How to complete this task » Which lines in the records below contain the word "space"? Copy each one.

Data for this exercise »
● ● ● ● ●
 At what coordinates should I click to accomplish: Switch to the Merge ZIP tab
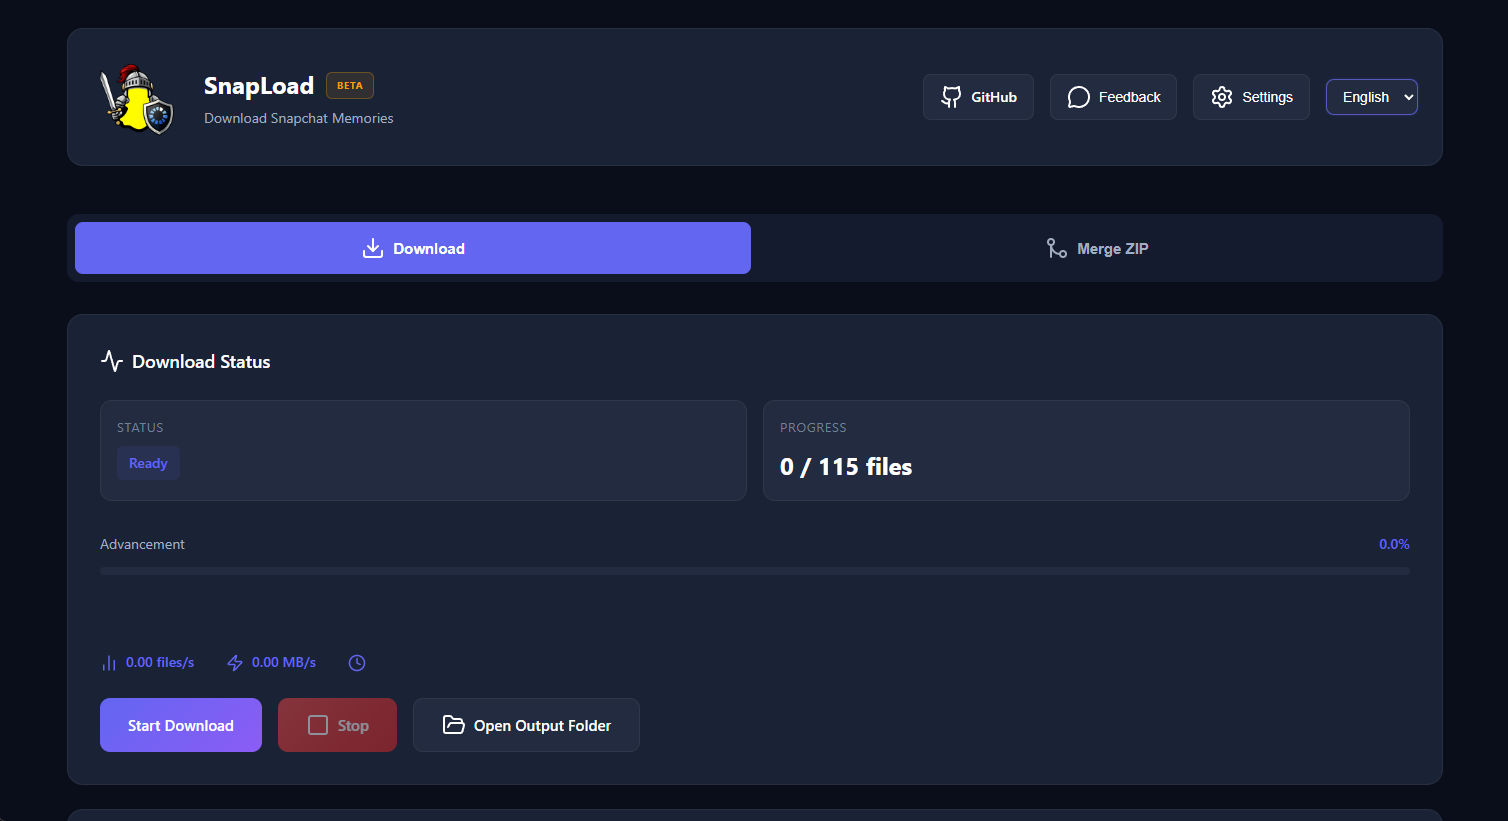[x=1096, y=248]
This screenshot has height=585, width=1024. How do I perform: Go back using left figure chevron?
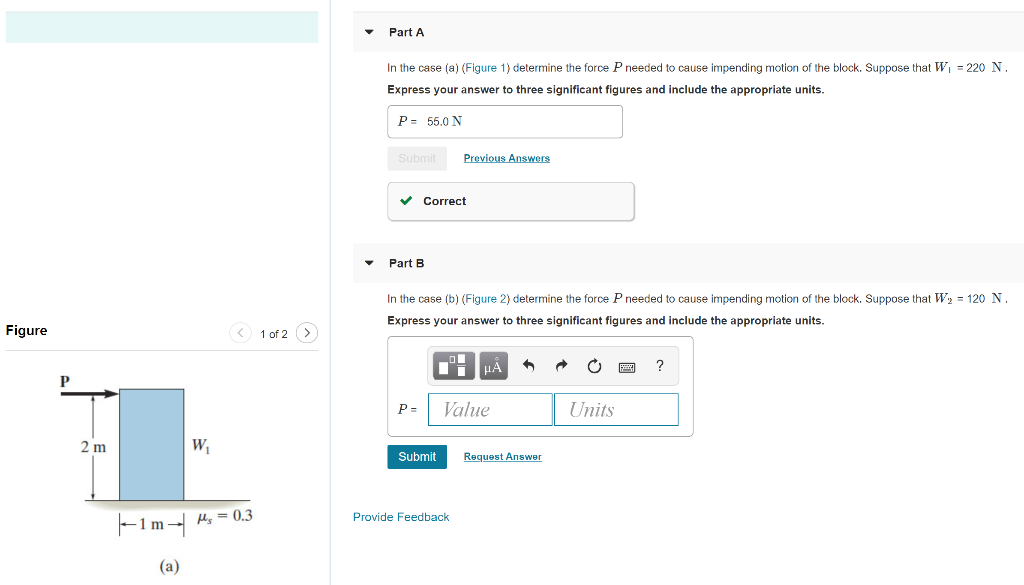(240, 333)
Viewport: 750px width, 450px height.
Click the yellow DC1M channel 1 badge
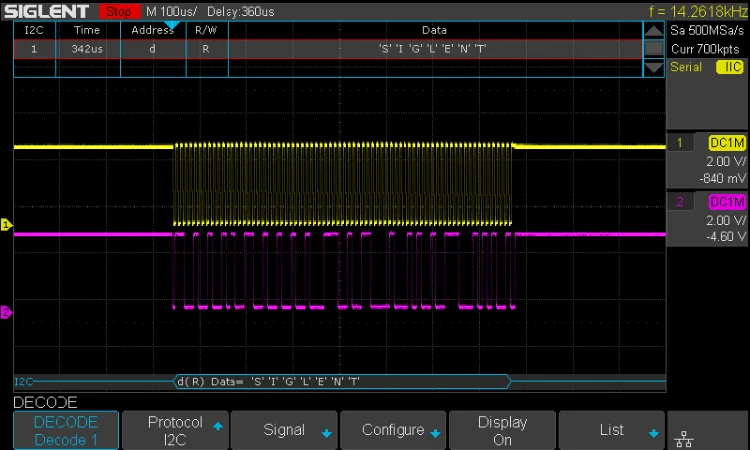click(727, 143)
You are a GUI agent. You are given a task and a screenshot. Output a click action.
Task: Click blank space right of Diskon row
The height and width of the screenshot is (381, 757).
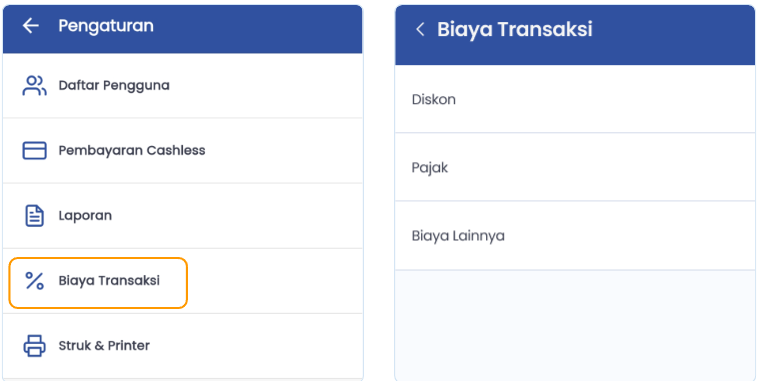[605, 99]
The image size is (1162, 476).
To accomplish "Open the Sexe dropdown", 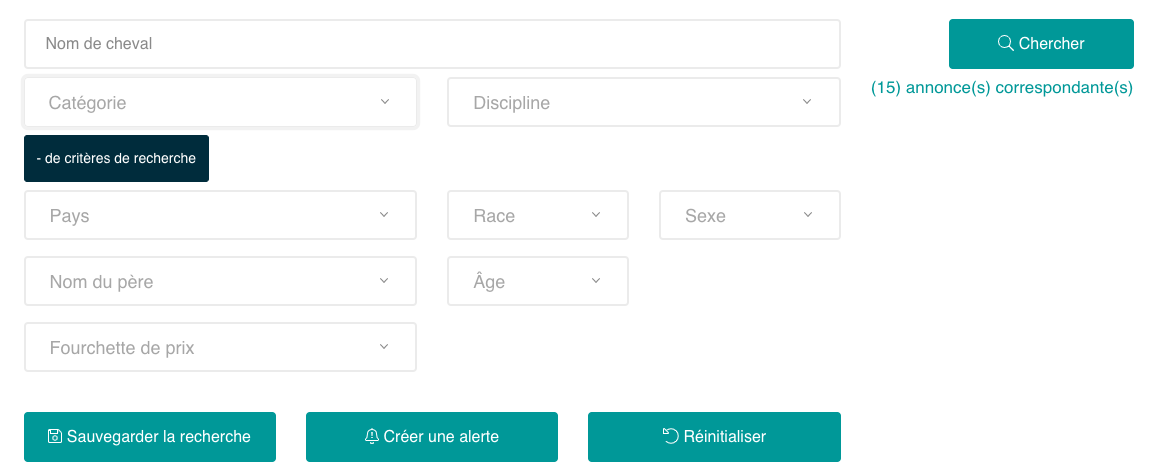I will tap(749, 216).
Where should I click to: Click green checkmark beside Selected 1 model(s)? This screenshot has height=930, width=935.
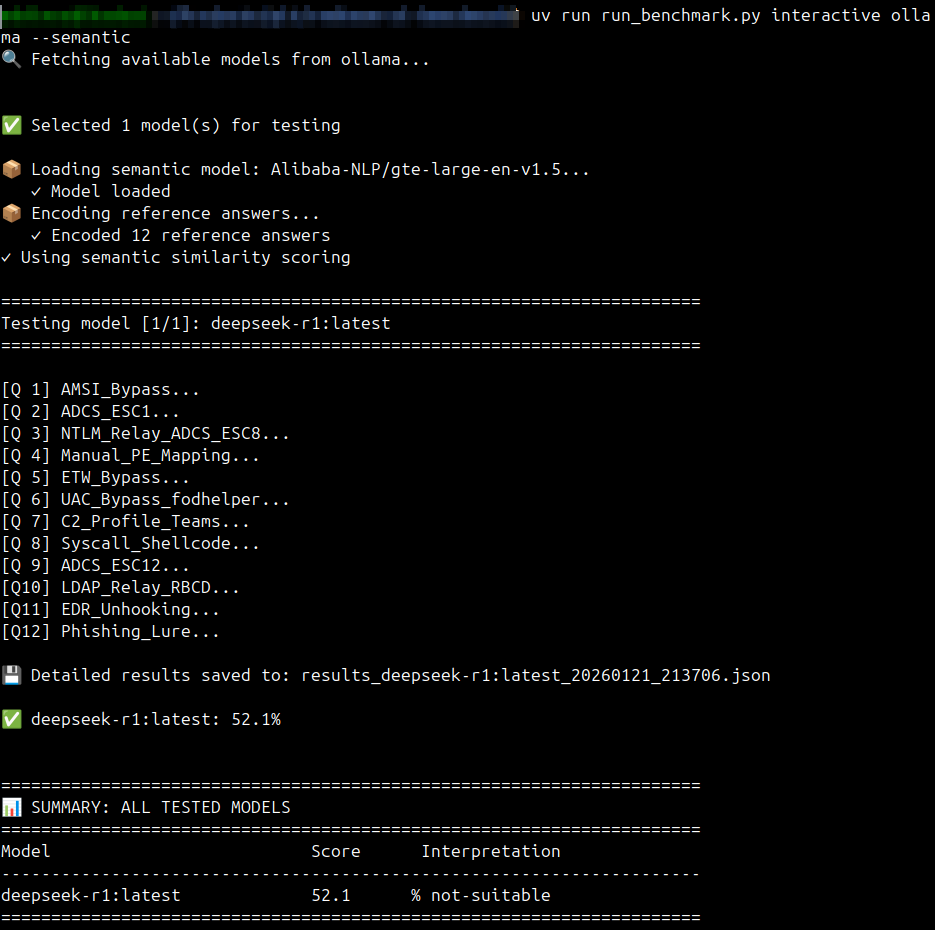click(x=11, y=126)
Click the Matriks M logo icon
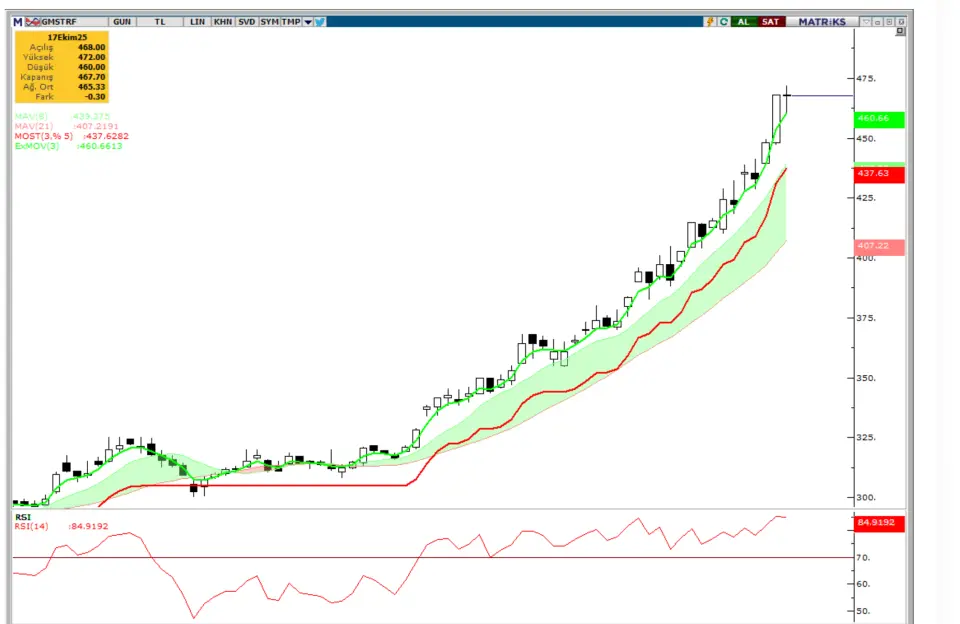The image size is (960, 624). point(17,21)
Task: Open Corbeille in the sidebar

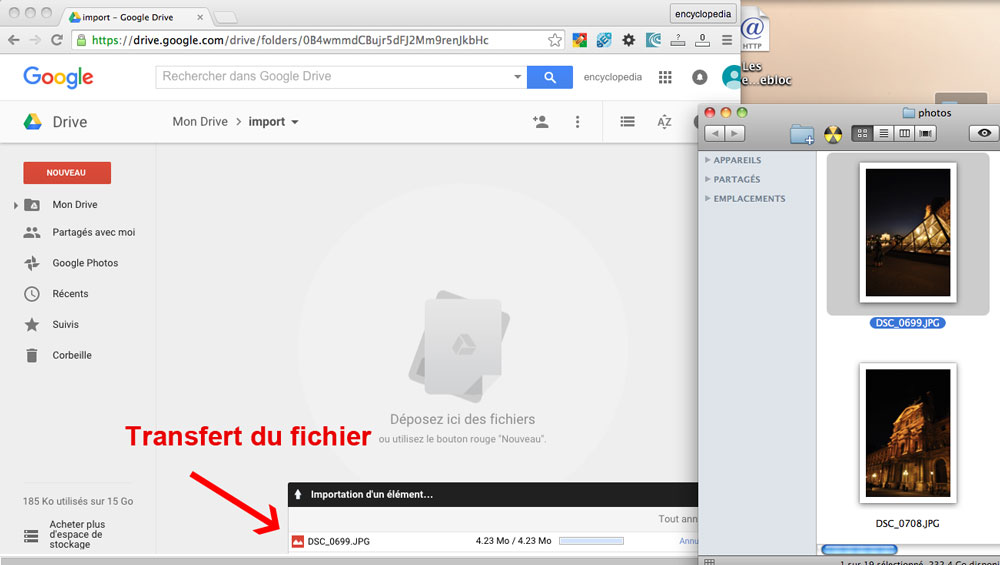Action: click(x=71, y=355)
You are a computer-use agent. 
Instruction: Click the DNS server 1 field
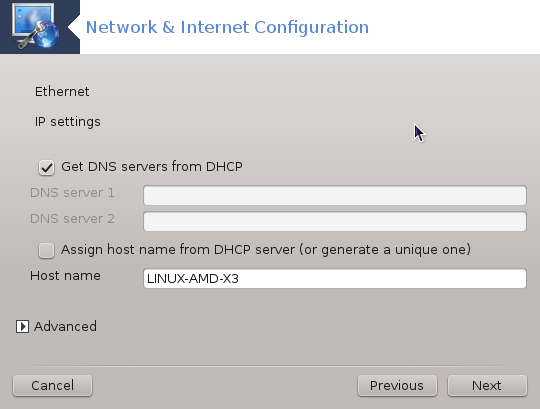(335, 195)
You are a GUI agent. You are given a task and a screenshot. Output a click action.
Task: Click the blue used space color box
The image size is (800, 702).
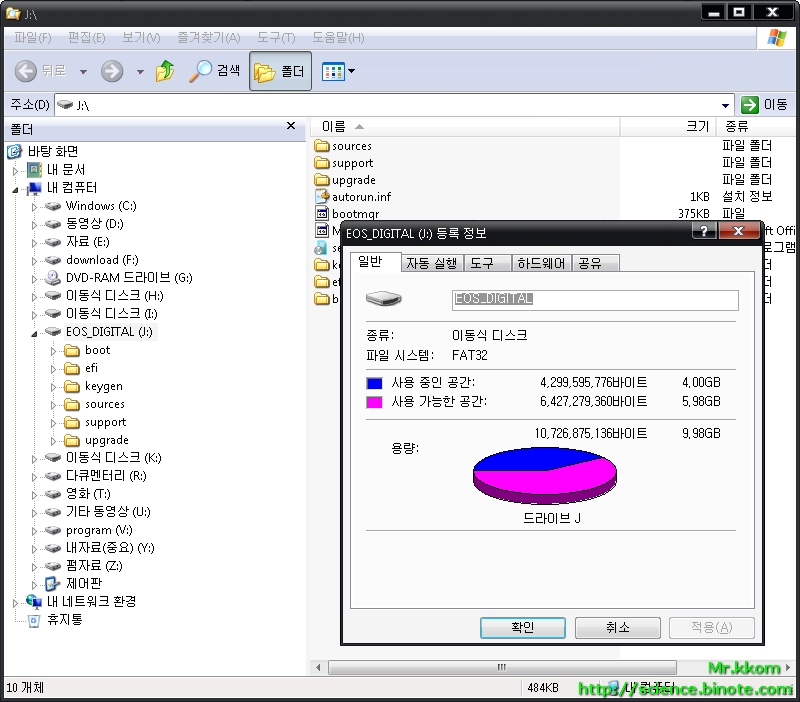click(375, 383)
● ● ● ● ●
Answer to this problem »
Task: Click blank space right of Diskon row
Task: Click the blue used space color box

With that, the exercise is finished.